SayVU, a new app that allows a user to send a distress signal even if a phone is locked, is being used at the Rio Olympics as part of its security initiatives. The app got its start as a student project at Ben-Gurion University of the Negev.

SayVU allows users to send a message by shaking the smartphone, pushing outside the lock screen, hitting the selfie button or even speaking to the phone.

The technology includes the option to automatically turn on the phone’s microphone and send a recorded voice message and locating information to an emergency hotline.

“We have established a hotline at the 2016 Rio Olympics,” says SayVU Chief Executive Officer Amotz Koskas. “The Olympics is a central platform to reveal our unique technology to the world.”

SayVU was chosen by ISDS, the Israeli company responsible for securing the Olympics.

The app uses patent-pending machine learning techniques to determine the user’s patterns and checks when it senses abnormalities. If there is no reply, the app sends out a distress message independently.

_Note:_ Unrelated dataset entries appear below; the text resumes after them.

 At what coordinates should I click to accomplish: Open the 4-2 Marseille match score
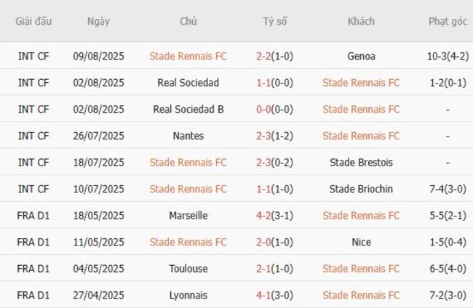click(x=264, y=215)
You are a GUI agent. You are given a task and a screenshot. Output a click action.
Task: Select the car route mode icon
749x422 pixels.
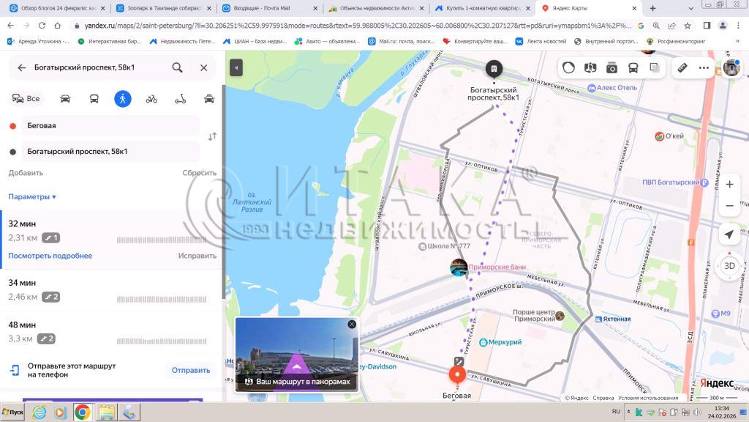coord(65,99)
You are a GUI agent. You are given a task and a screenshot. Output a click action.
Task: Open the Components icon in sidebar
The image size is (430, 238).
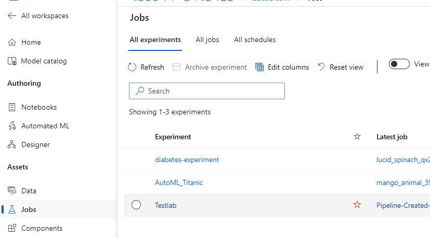[x=12, y=228]
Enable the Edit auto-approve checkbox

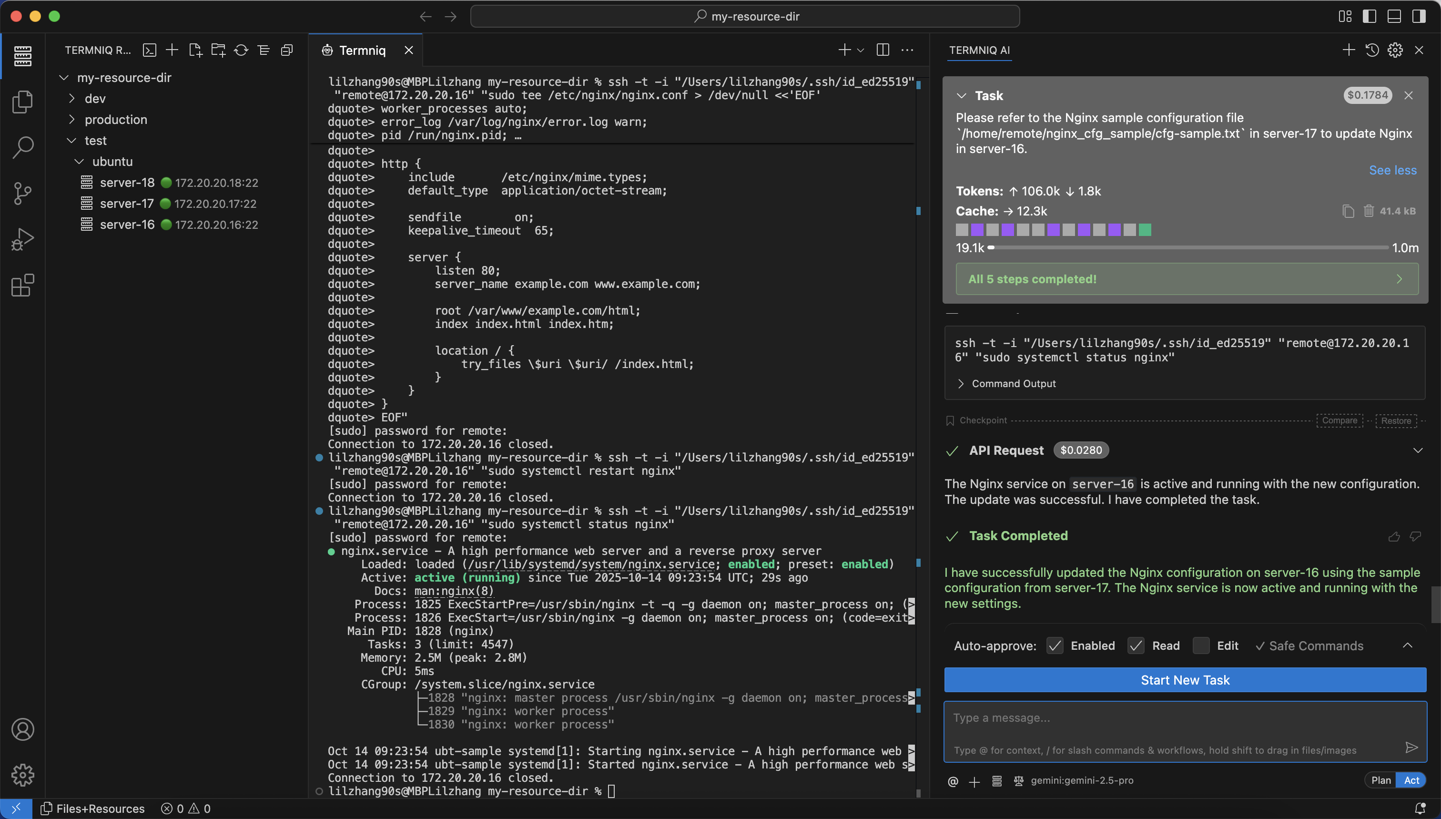click(x=1201, y=646)
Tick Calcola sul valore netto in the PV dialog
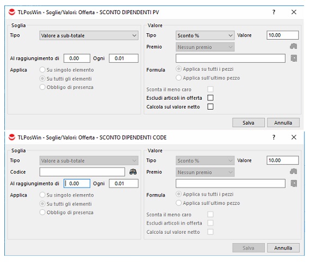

The technology was conceived and developed in the wake of the 2014 kidnapping and murder of three Israeli youth — Eyal Yifrach, Gilad Shaar, and Naftali Fraenkel — by members of the Palestinian terrorist group Hamas. One of the teenagers managed to call and report the kidnapping but the police did not immediately respond because they thought it was a prank call. At the time, Koskas, an MBA student at BGU’s Guilford Glazer Faculty of Business and Management, wondered if there was a technological means to prevent similar instances in the future.

The new technology tries to meet two main needs: giving citizens the tools to send out a distress message and location quickly in an emergency, and enabling authorities to get a clear, real-time situation report.

SayVU says it has embarked on a $2 million funding round and is developing strategic partnerships in the US, China, Europe and Africa.

The company was also just awarded a $1 million grant from the U,S,-Israeli BIRD Foundation, funded by Israel’s Public Security Ministry and the U.S. Department of Homeland Security. The funding is for a project to provide orientation within buildings under extreme conditions to first responders such as police, firefighters, and emergency medicine personnel.